**SOURCE DOCUMENT**
I recently listened to the The Bikshed, Episode 313 and sent some feedback for the hosts:
Hello Chris & Steph! I am a long-time listener of the podcast. Thank you for taking the time each week to record it.
On The Bikshed, Episode 313 you discussed a failure mode in which a Sidekiq job is enqueued inside a transaction. The job gets processed before the transaction commits, so the job encounters an unexpected database state. The job eventually succeeds when retried after the transaction commits.
The proposed solution, is to enqueue the job after the transaction commits. This certainly fixes that particular failure mode. It also makes possible different ones. Imagine the transaction commits, but the Sidekiq job can not be enqueued for whatever reason (e.g. network partition, buggy code, server node’s process runs out of memory). In this instance, you will fail to process your order. Is this better? You might not even notice that no job was enqueued. You can add code to check for that condition, of course.
In the original configuration, there are other failure modes as well. For example, the write to the database succeeds, the job enqueues, but then the transaction fails to commit (for whatever reason). Then you have a job that won’t succeed on retries. To analyze all failure modes, you need to assume that any leg of the network communication can fail.
The main problem you are running up against is that you trying to write to two databases (Postgres and Redis) in a single conceptual transaction. This is known as the “Dual Write” problem. Welcome to distributed systems. You can read a more thorough explanation by Thorben Janssen.
The approach outlined in that article – embracing async communication – is one way to solve the issue. For smaller Rails apps, there is another approach: Don’t use two databases! If you use a Postgres-based queue like GoodJob or even DelayedJob you don’t have this problem: Enqueuing the job is transactional, meaning that either everything writes (the records and the job) or nothing does: That is a very powerful guarantee. I try to hold on to it as much as possible.
I hope you’ve found this helpful.
Thanks again for the podcast.

**PROBLEM DESCRIPTION**
Translate this sentence from the post on Sidekiq jobs and transactions into Spanish: "The job eventually succeeds when retried after the transaction commits." The listing that comes next has no connection to the post on Sidekiq jobs above.

**SUPPLIED MATERIAL**
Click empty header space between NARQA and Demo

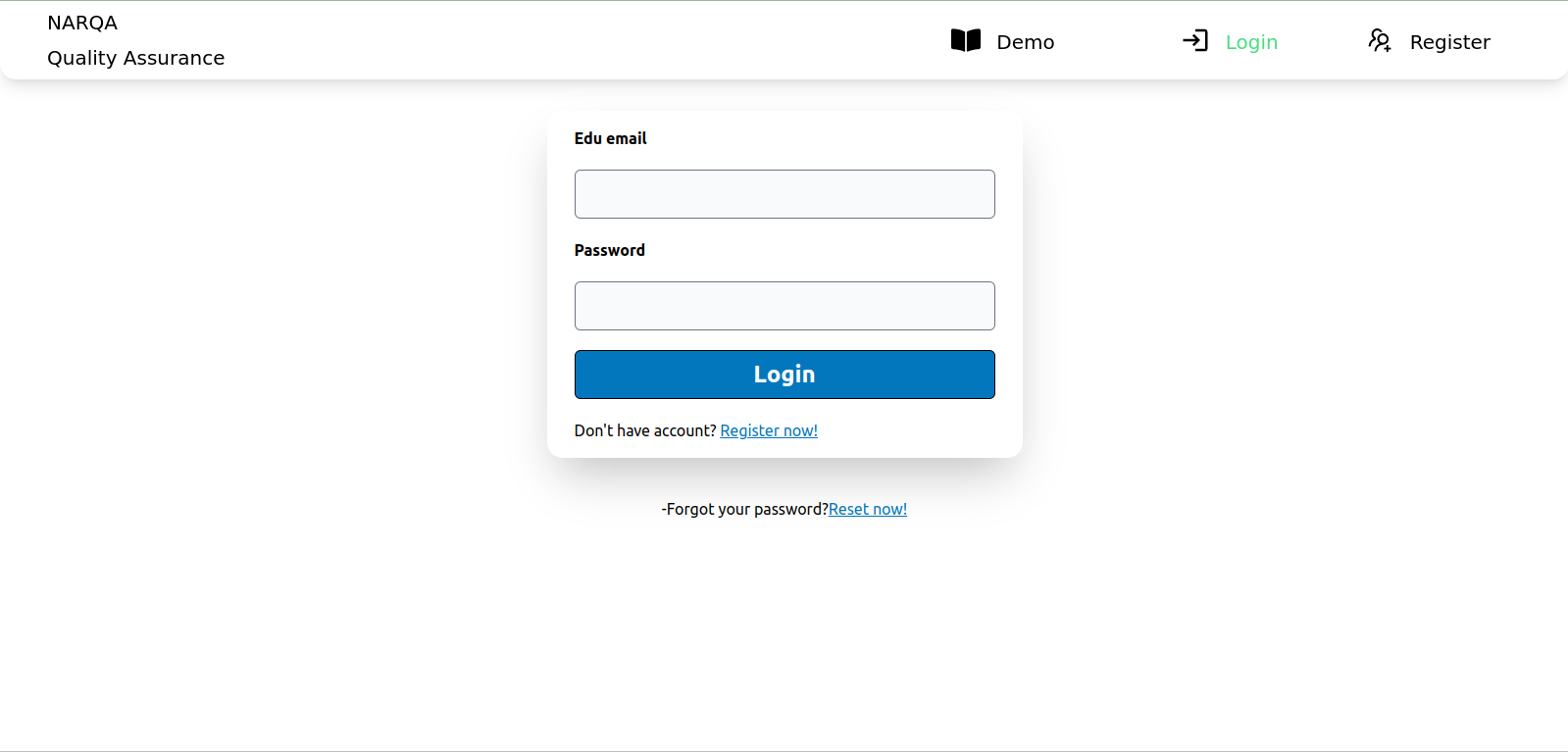588,40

**CORRECT RESPONSE**
El trabajo finalmente se completa con éxito cuando se reintenta después de que la transacción se confirma.